Leading paediatricians claim there is little evidence that screen use is harmful to children.

Parents have often been warned against letting their children stare at screens for long periods of time out of fear that it may damage their eyes, but new research from doctors has suggested there's little evidence to support these claims, and screen use in itself is not harmful to children.

Guidance from The Royal College of Paediatrics and Child Health (RCPCH) doesn't set screen time limits, but instead simply recommends parents don't allow their children to use electronic devices in the hour before going to bed.

According to the BBC, the report claims devices shouldn't replace sleep, exercising and time with family, but says there's no signs of the screens themselves causing any health problems in children.

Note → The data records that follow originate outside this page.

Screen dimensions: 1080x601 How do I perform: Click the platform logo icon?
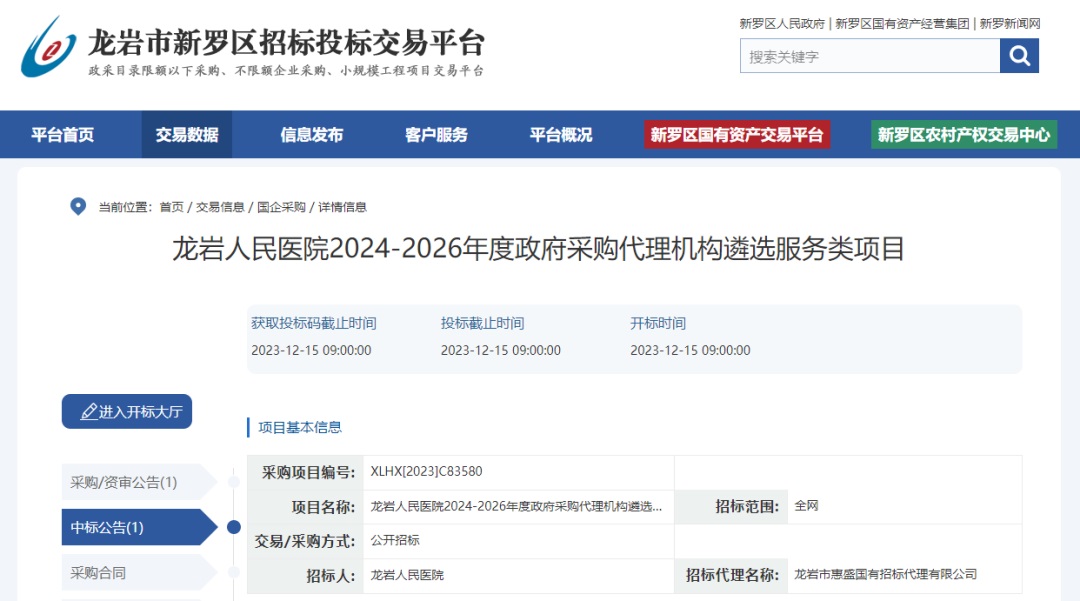(48, 47)
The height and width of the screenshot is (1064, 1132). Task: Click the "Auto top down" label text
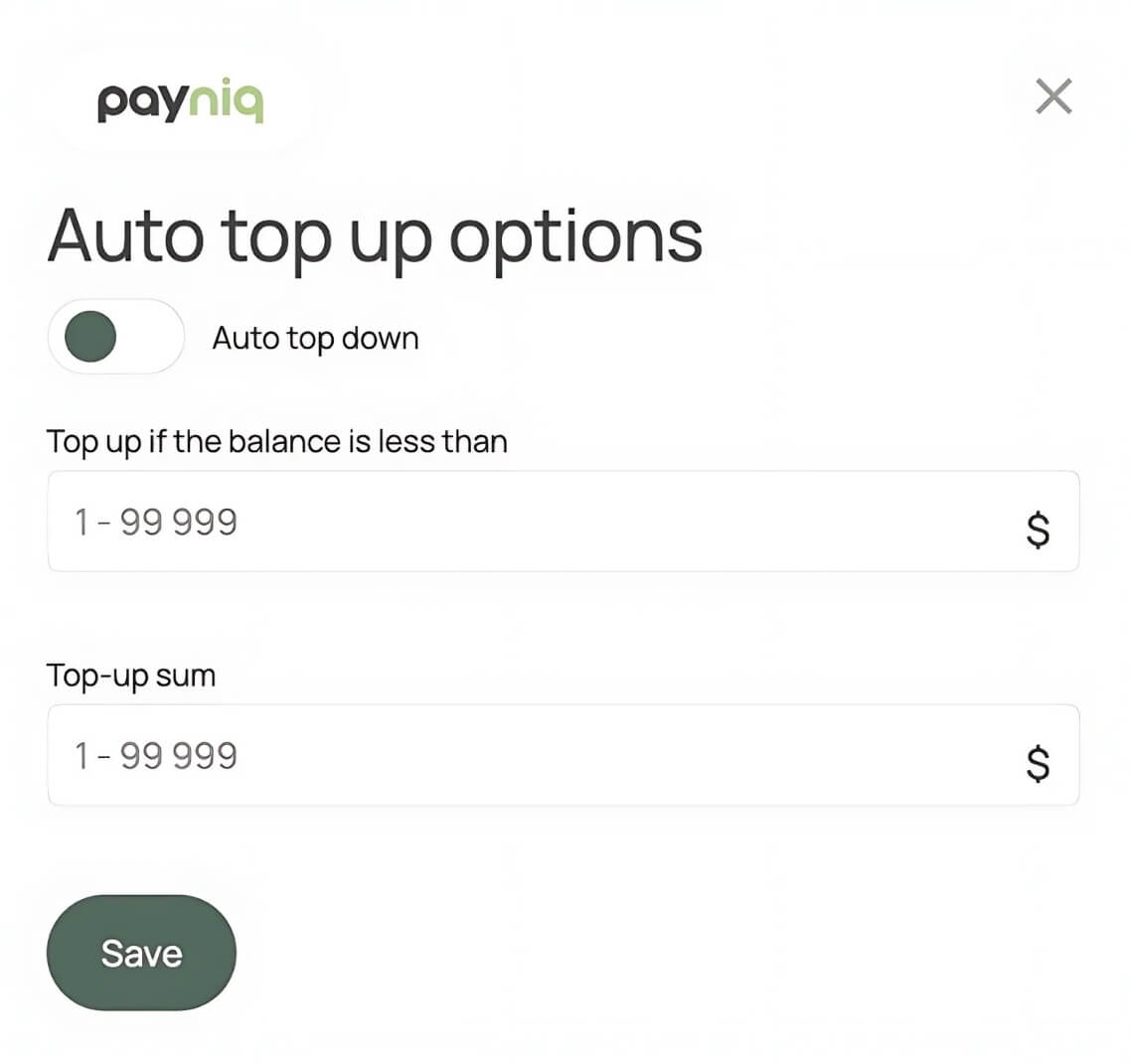[315, 339]
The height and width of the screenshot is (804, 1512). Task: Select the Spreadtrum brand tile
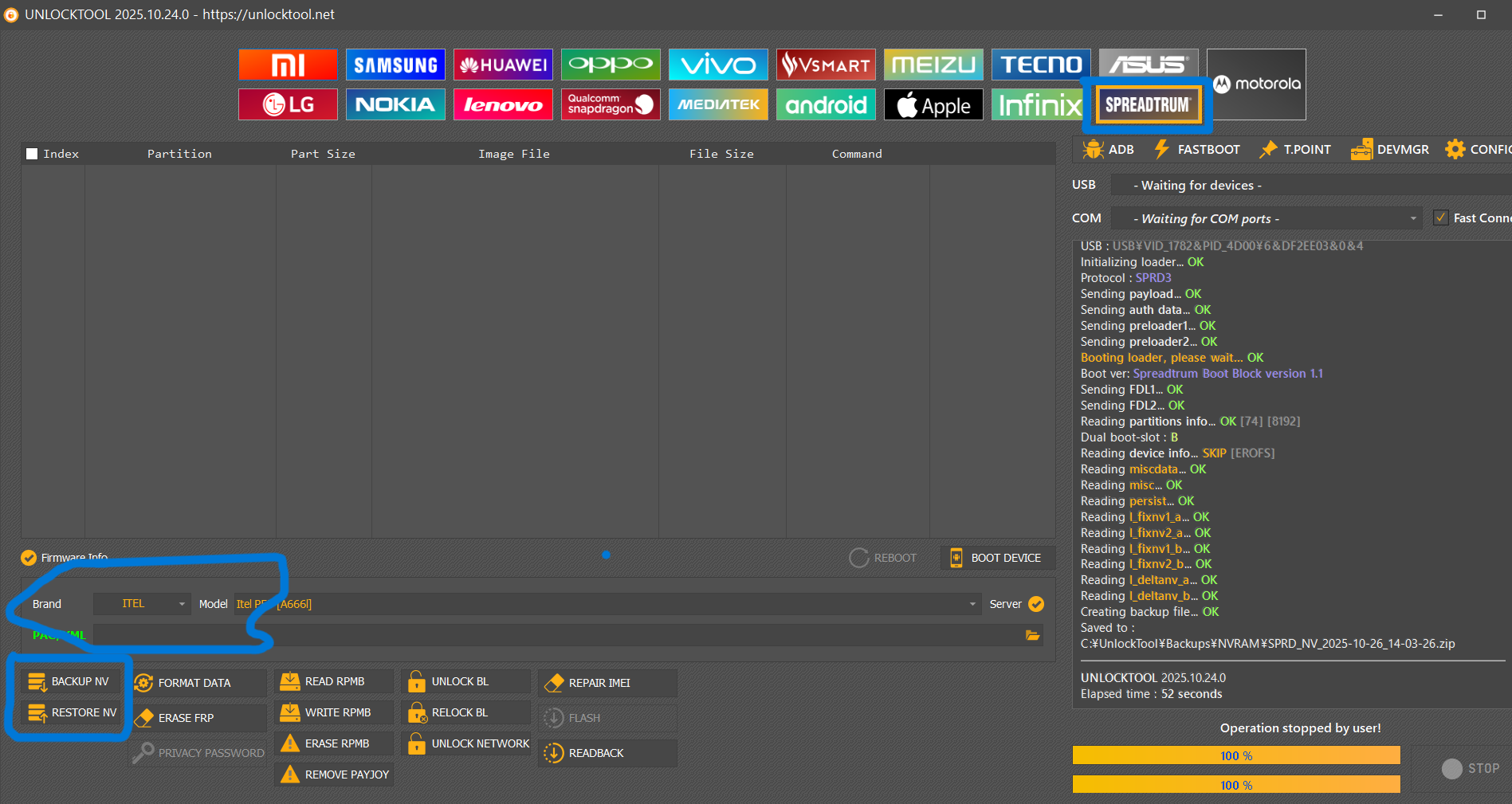tap(1147, 104)
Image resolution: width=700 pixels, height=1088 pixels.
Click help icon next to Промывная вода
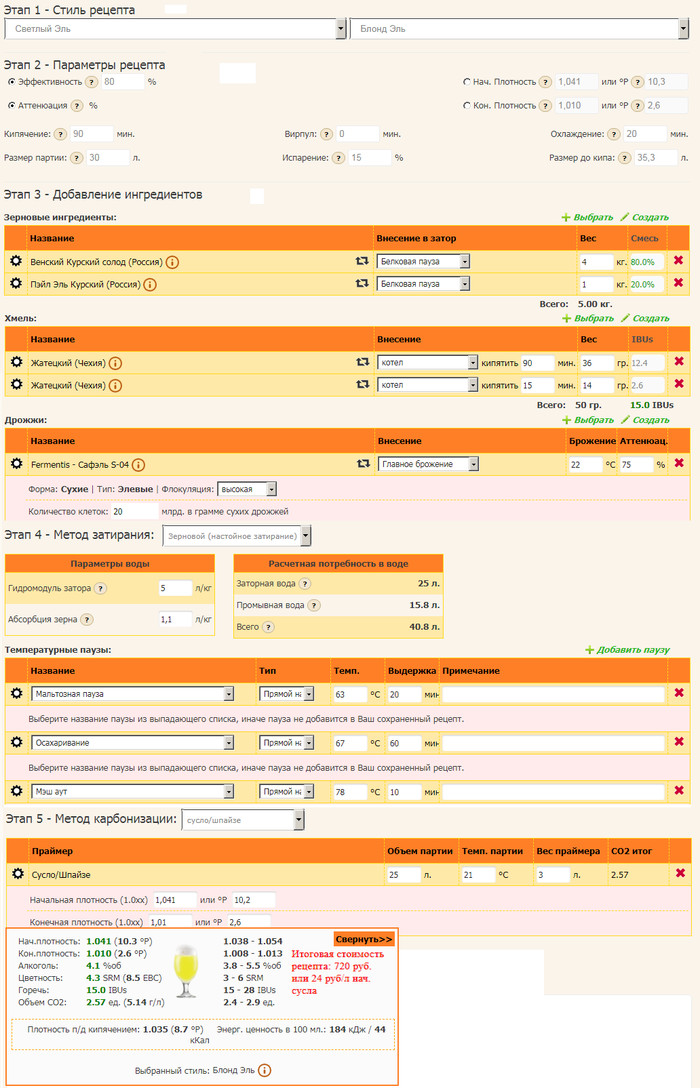click(315, 605)
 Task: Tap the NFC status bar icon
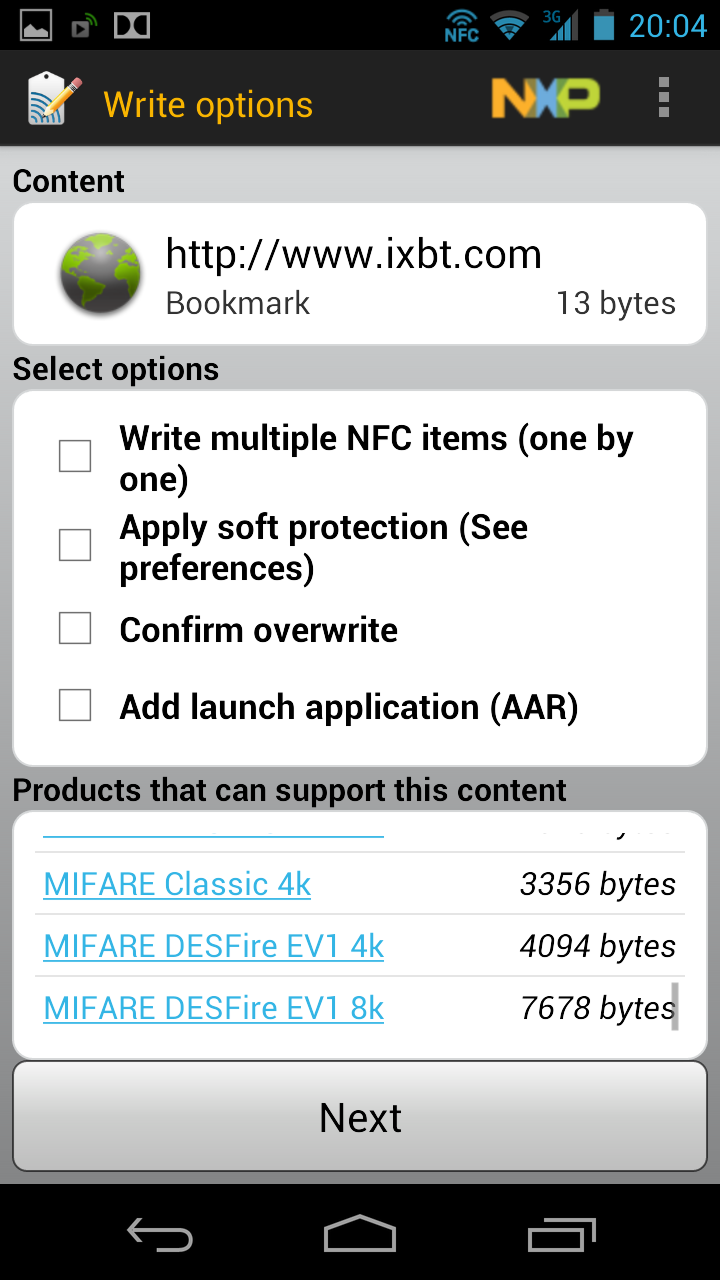462,25
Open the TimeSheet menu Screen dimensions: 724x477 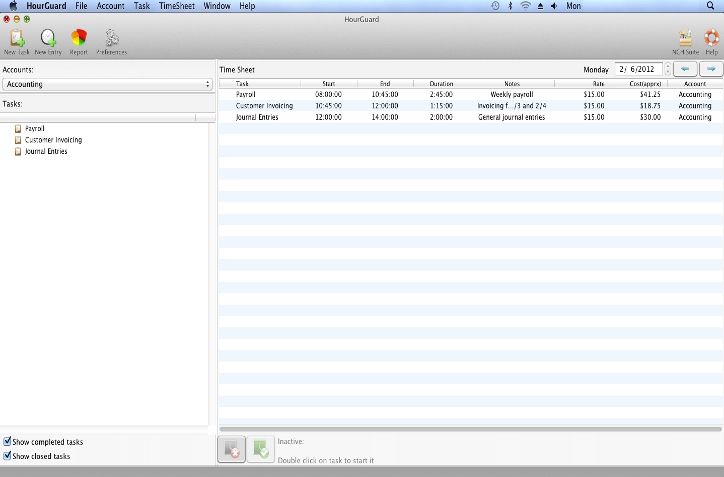click(175, 6)
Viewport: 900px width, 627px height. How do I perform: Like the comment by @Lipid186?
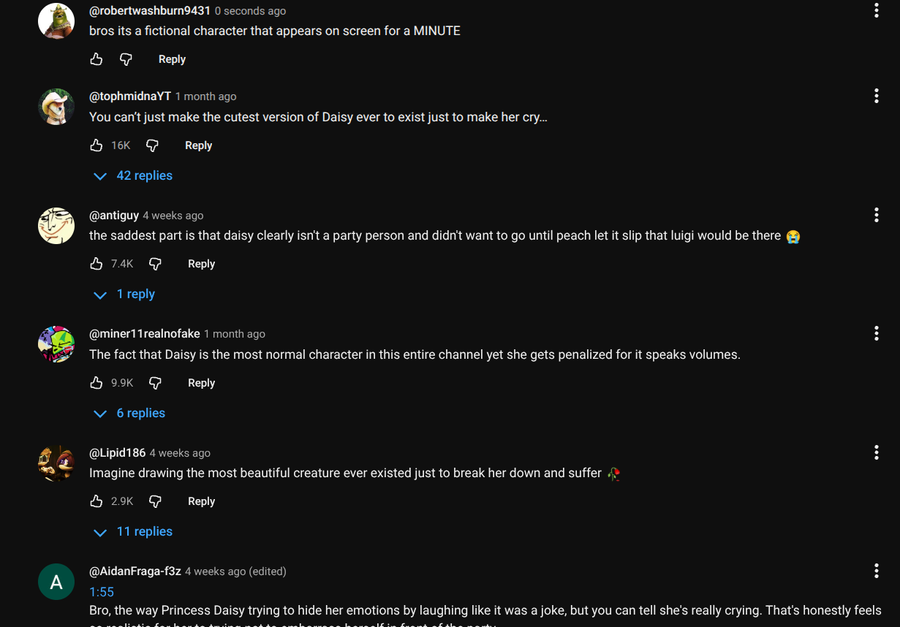click(x=97, y=501)
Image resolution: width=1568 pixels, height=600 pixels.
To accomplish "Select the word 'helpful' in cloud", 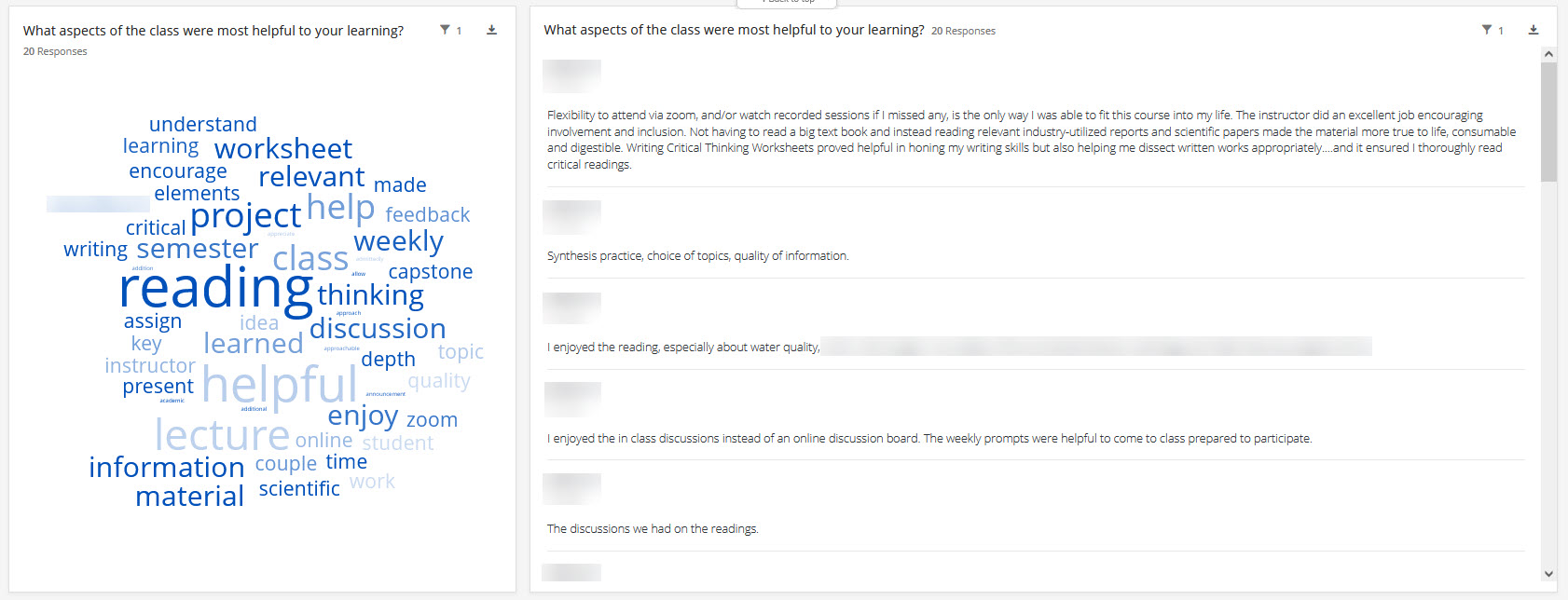I will tap(280, 384).
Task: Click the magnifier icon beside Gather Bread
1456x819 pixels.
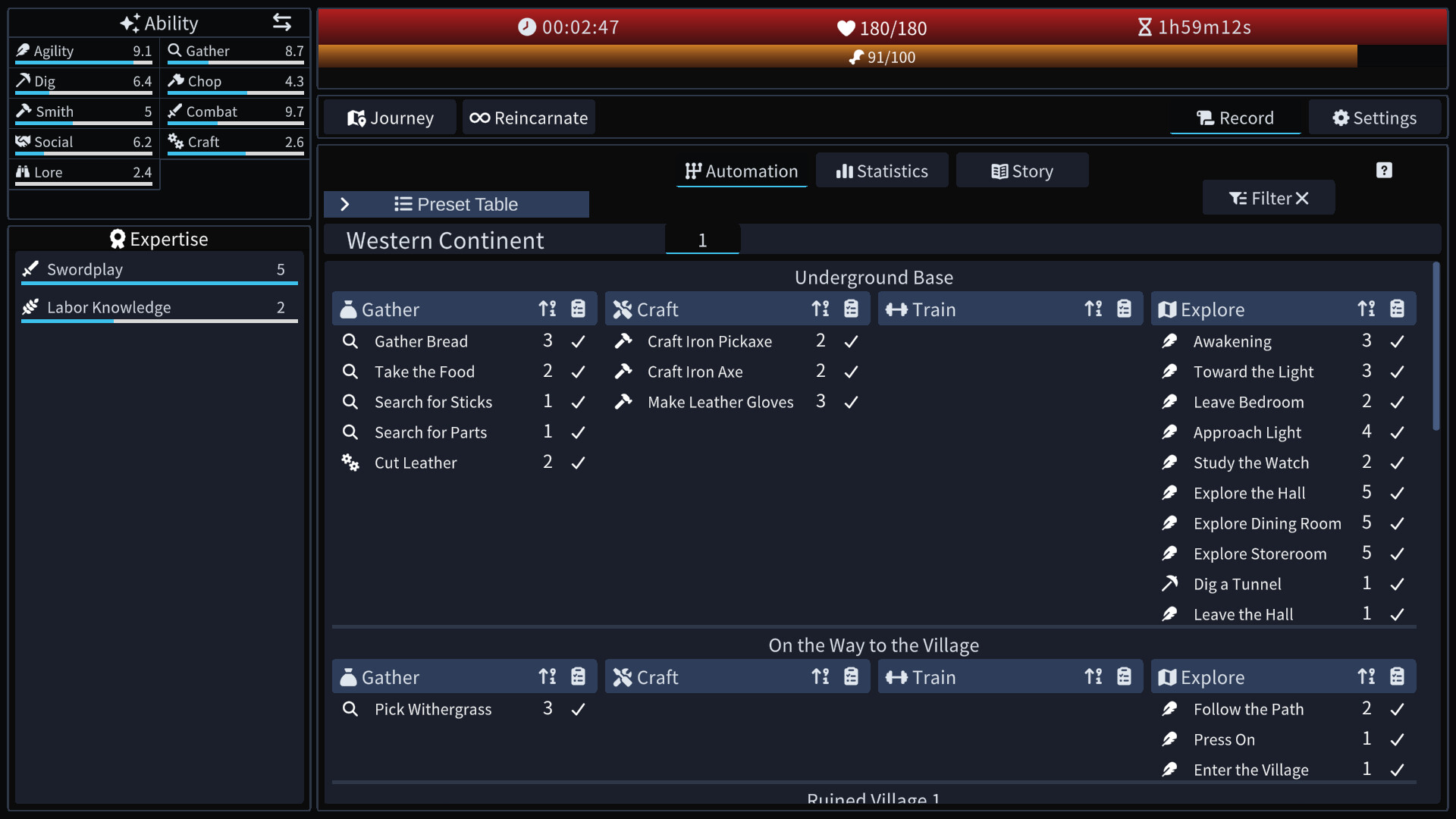Action: (350, 341)
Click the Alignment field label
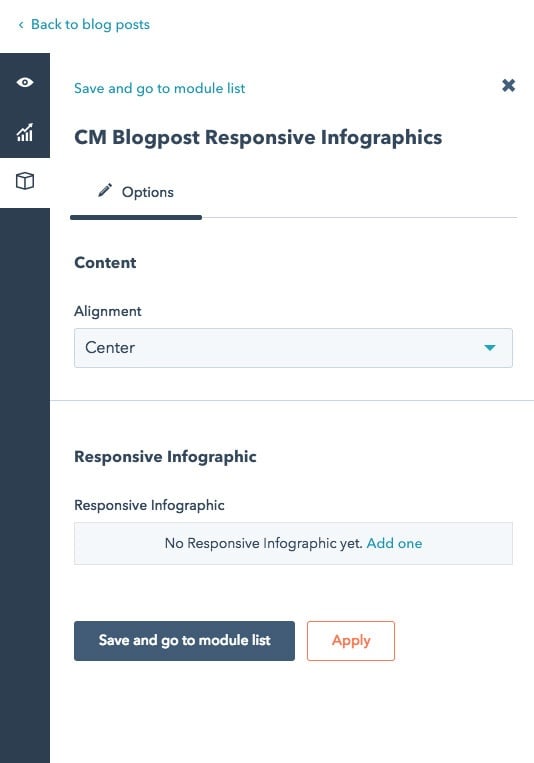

The research comes after a separate study found that girls are twice as likely to show signs of depressive symptoms linked to social media use at age 14 compared with boys.

While there are links between higher screen use and problems such as obesity and depression, the RCPCH said it was not clear if this link was causal, so could not definitively say screens are bad for a child's health.

Dr Max Davie, officer for health promotion for the RCPCH, said phones, computers and tablets were a "great way to explore the world", but parents were often made to feel that there was something "indefinably wrong" about them.

He said: "We want to cut through that and say 'actually if you're doing OK and you've answered these questions of yourselves and you're happy, get on and live your life and stop worrying'.

"But if there are problems and you're having difficulties, screen time can be a contributing factor."